- **WORK REQUEST**: Find the line that contains "Instruction: Click the"; please output it and each line after it, exactly as shown, up to the end of the entries below, skipping pictures.
┌────────
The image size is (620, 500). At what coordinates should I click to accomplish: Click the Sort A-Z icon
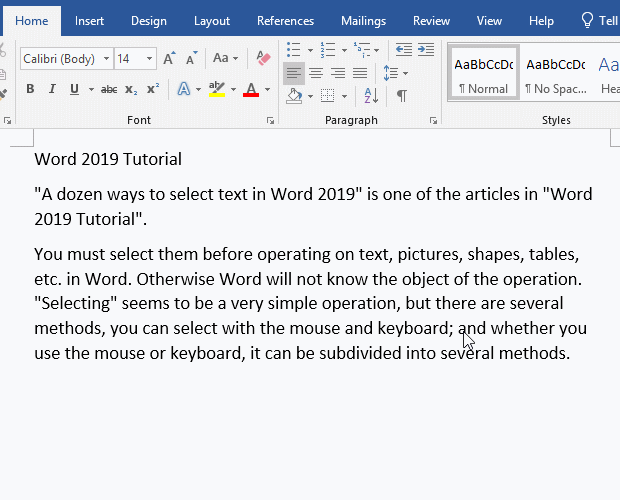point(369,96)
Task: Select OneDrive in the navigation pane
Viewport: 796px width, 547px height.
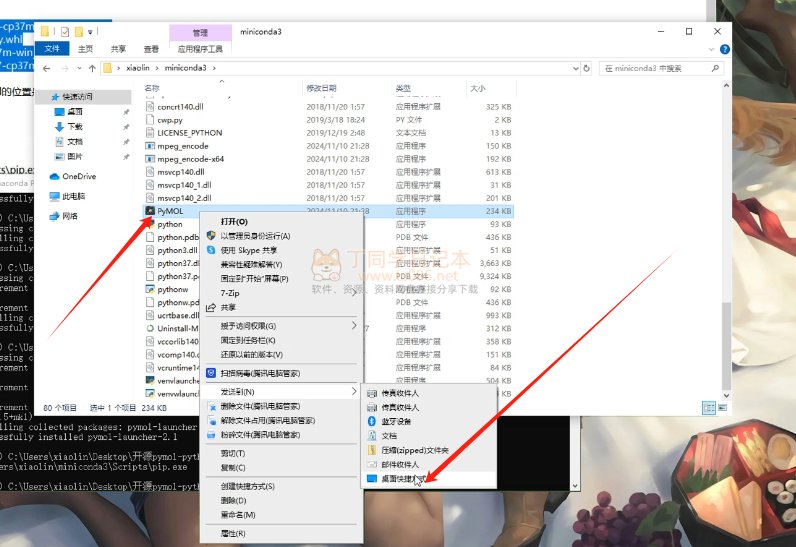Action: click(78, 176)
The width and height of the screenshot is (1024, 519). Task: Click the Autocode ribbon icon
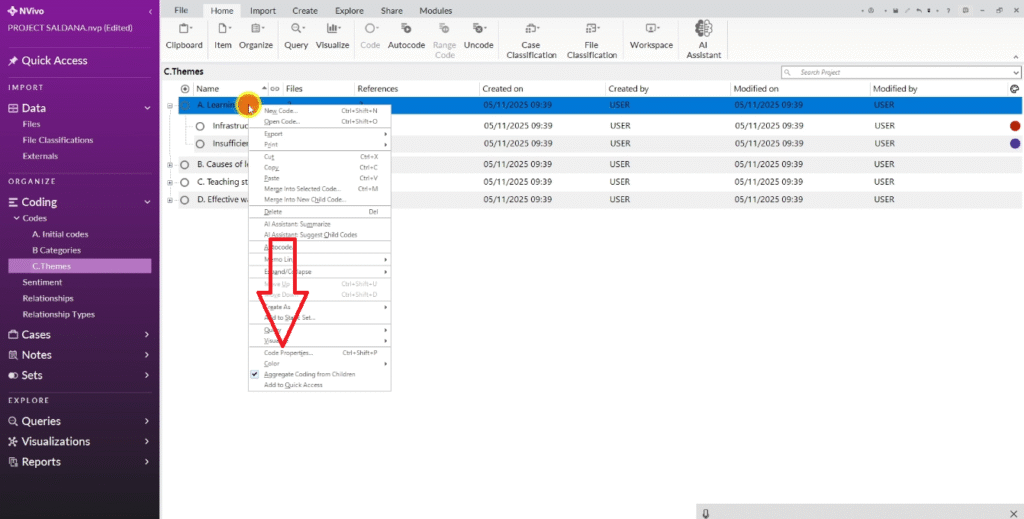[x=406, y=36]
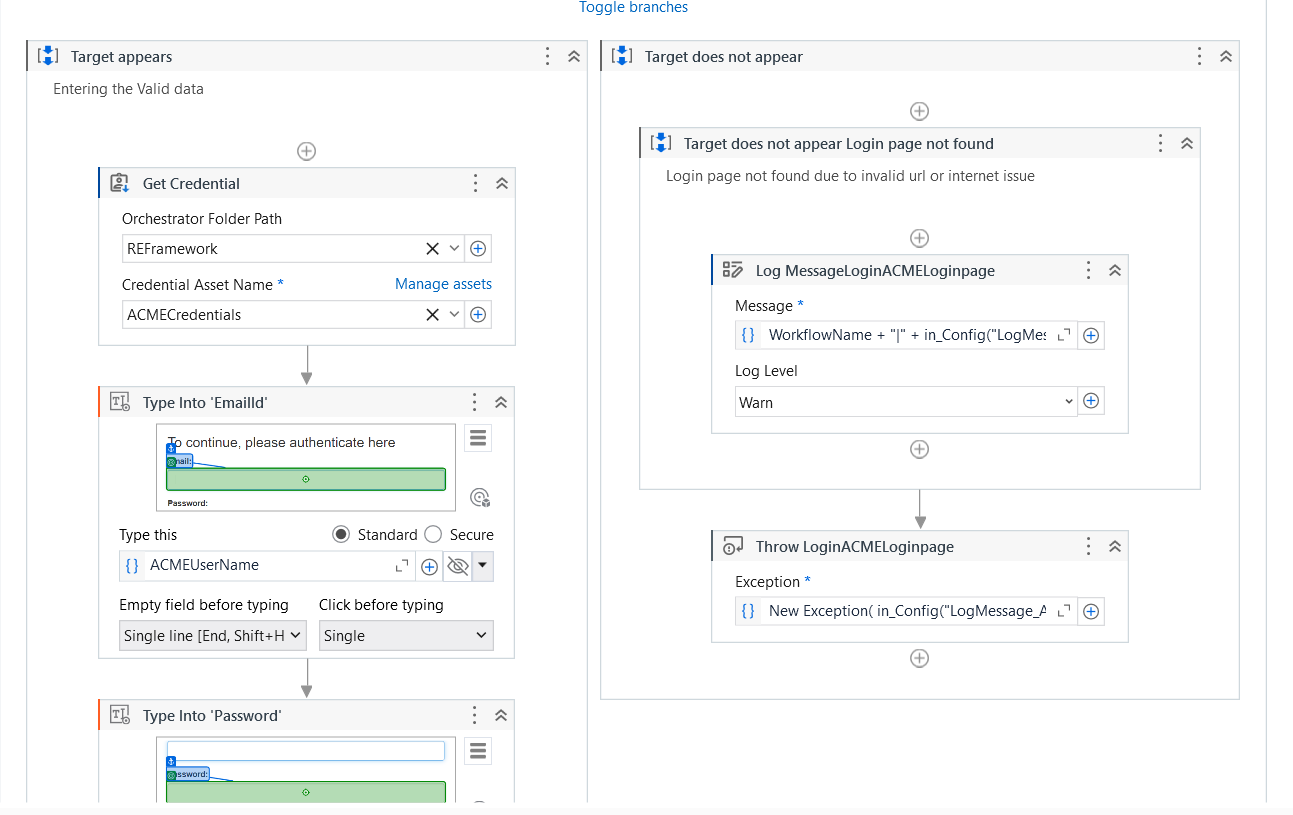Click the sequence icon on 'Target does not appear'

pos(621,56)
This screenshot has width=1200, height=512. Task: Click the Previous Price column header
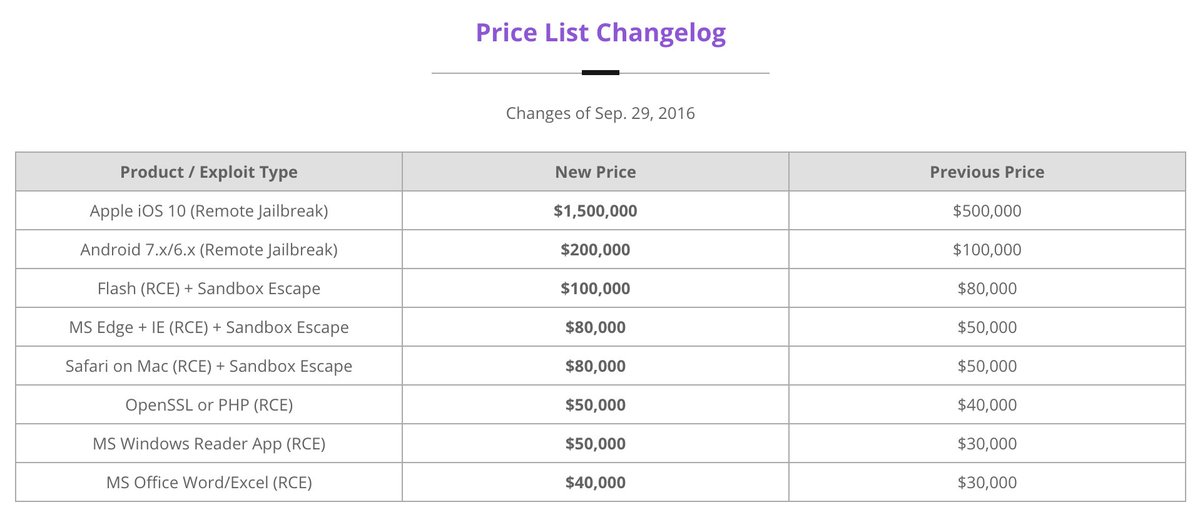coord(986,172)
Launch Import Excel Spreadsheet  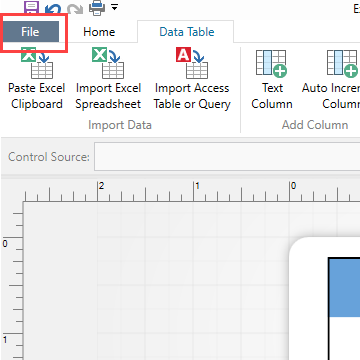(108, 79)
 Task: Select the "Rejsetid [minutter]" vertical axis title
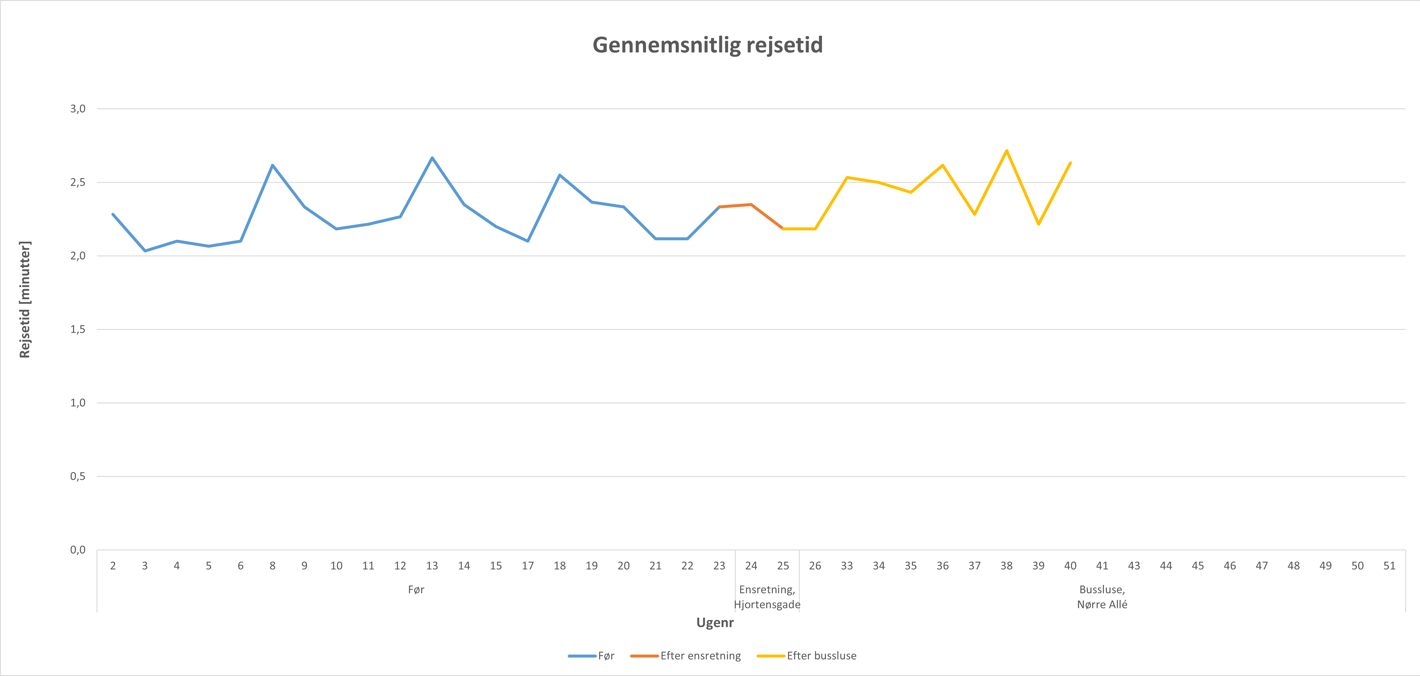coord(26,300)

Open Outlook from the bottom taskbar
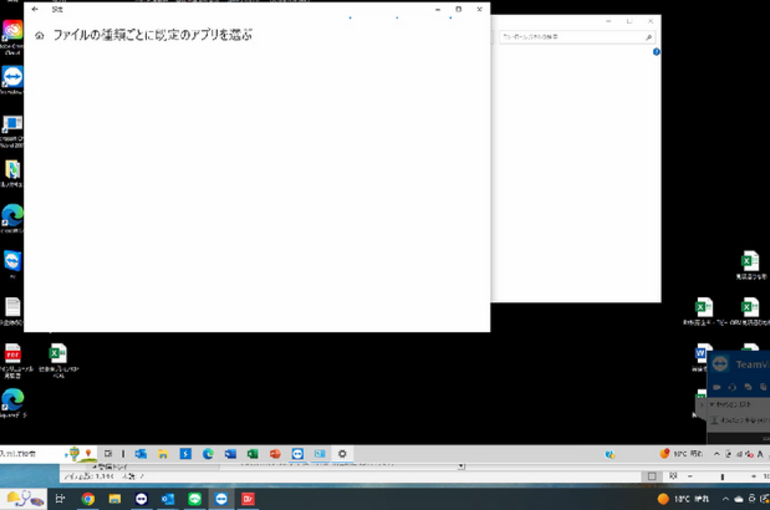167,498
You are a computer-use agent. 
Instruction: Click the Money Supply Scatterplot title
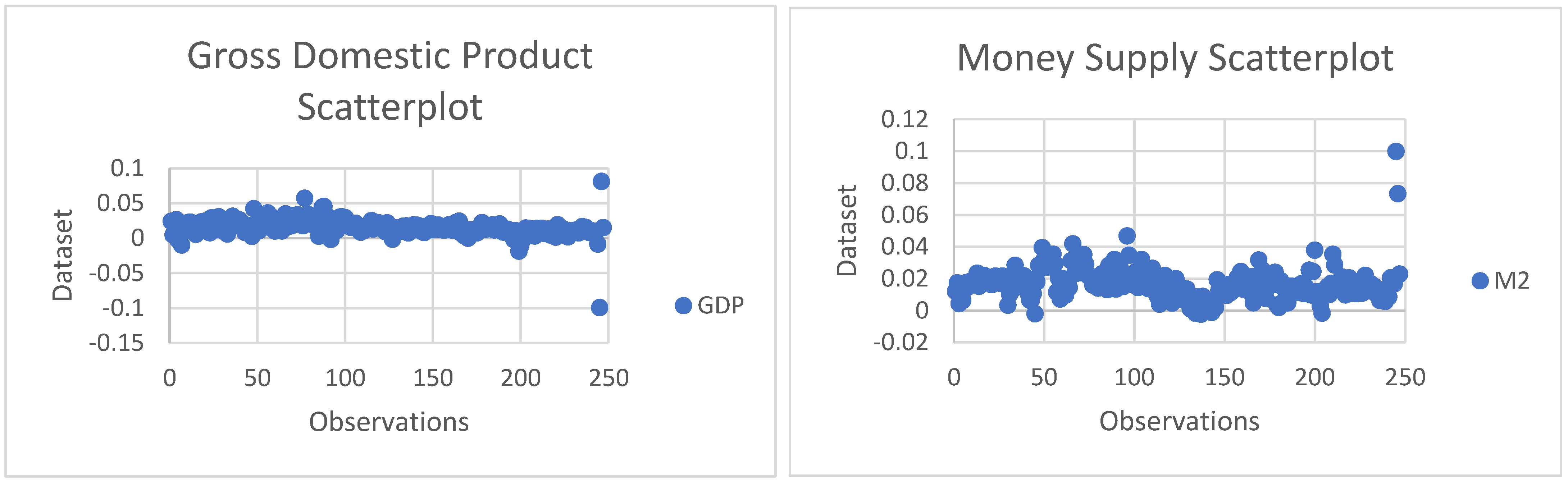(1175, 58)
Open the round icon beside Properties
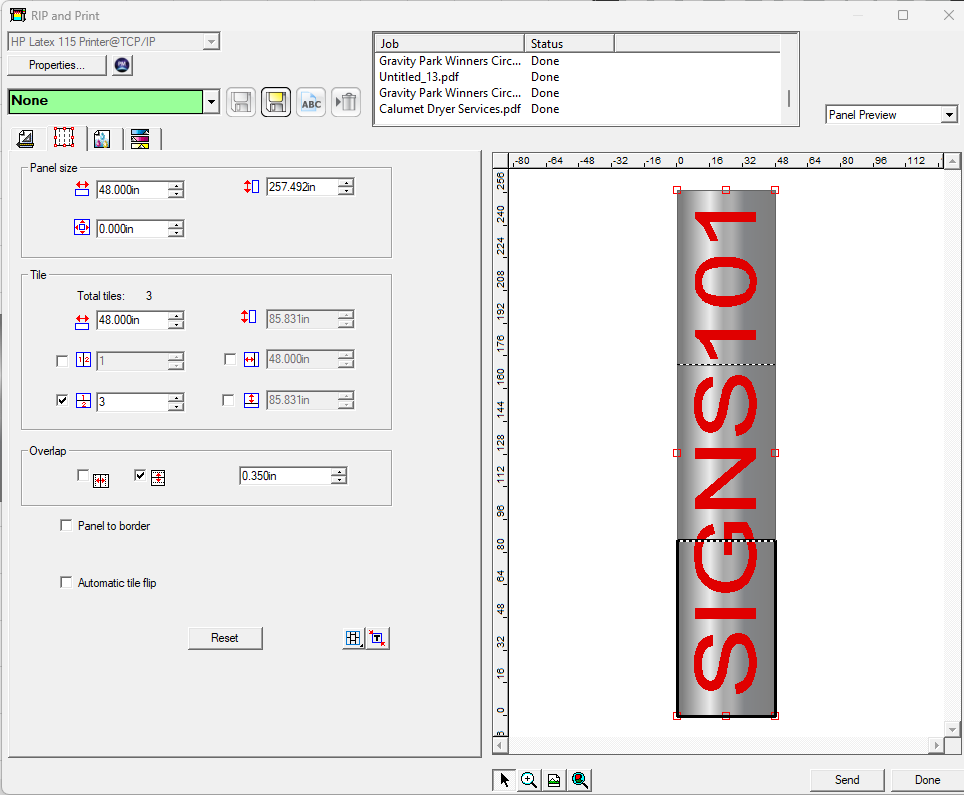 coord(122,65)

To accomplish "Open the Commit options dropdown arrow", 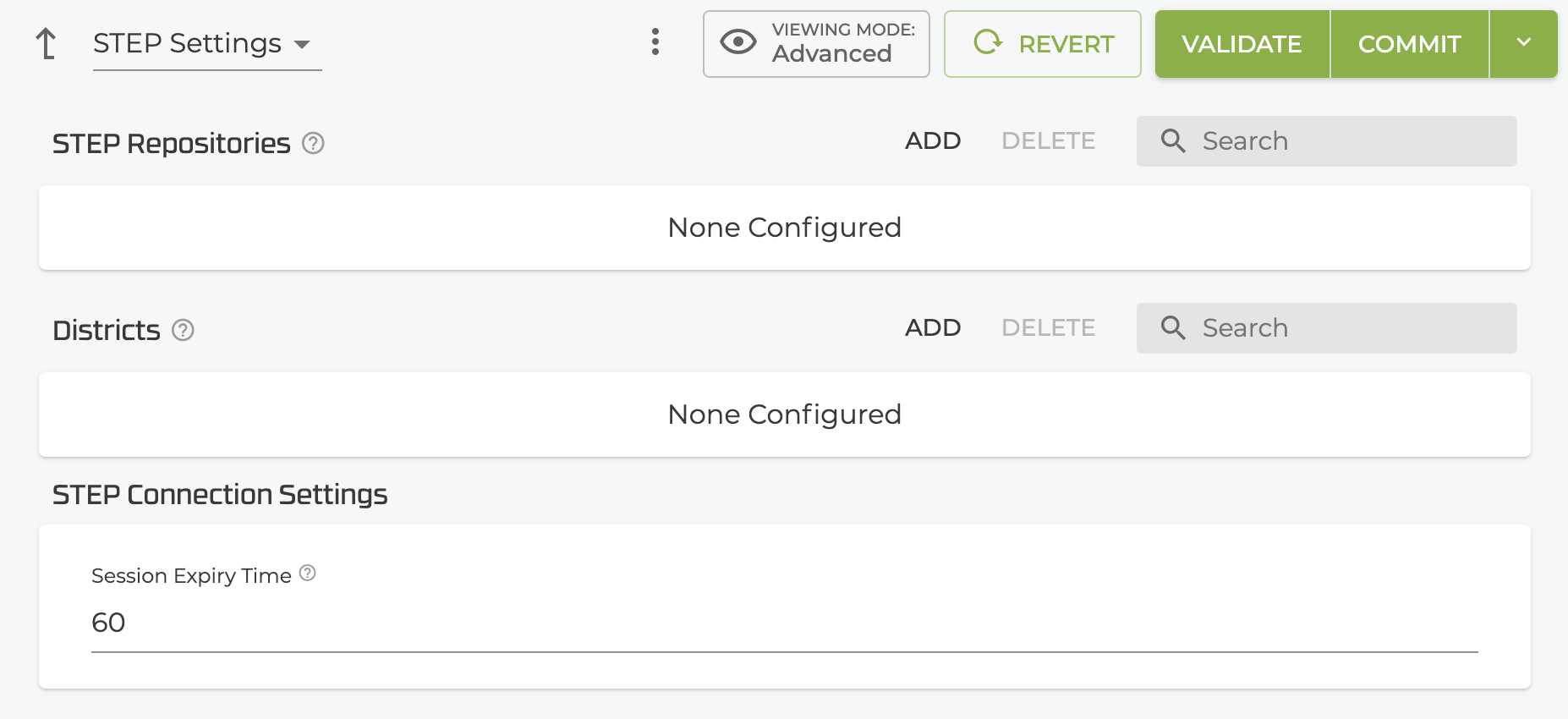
└────────
- **EXERCISE RESPONSE**:
Instruction: Click the Money Supply Scatterplot title
(1175, 58)
Open the round icon beside Properties
 coord(122,65)

To accomplish "Open the Commit options dropdown arrow", 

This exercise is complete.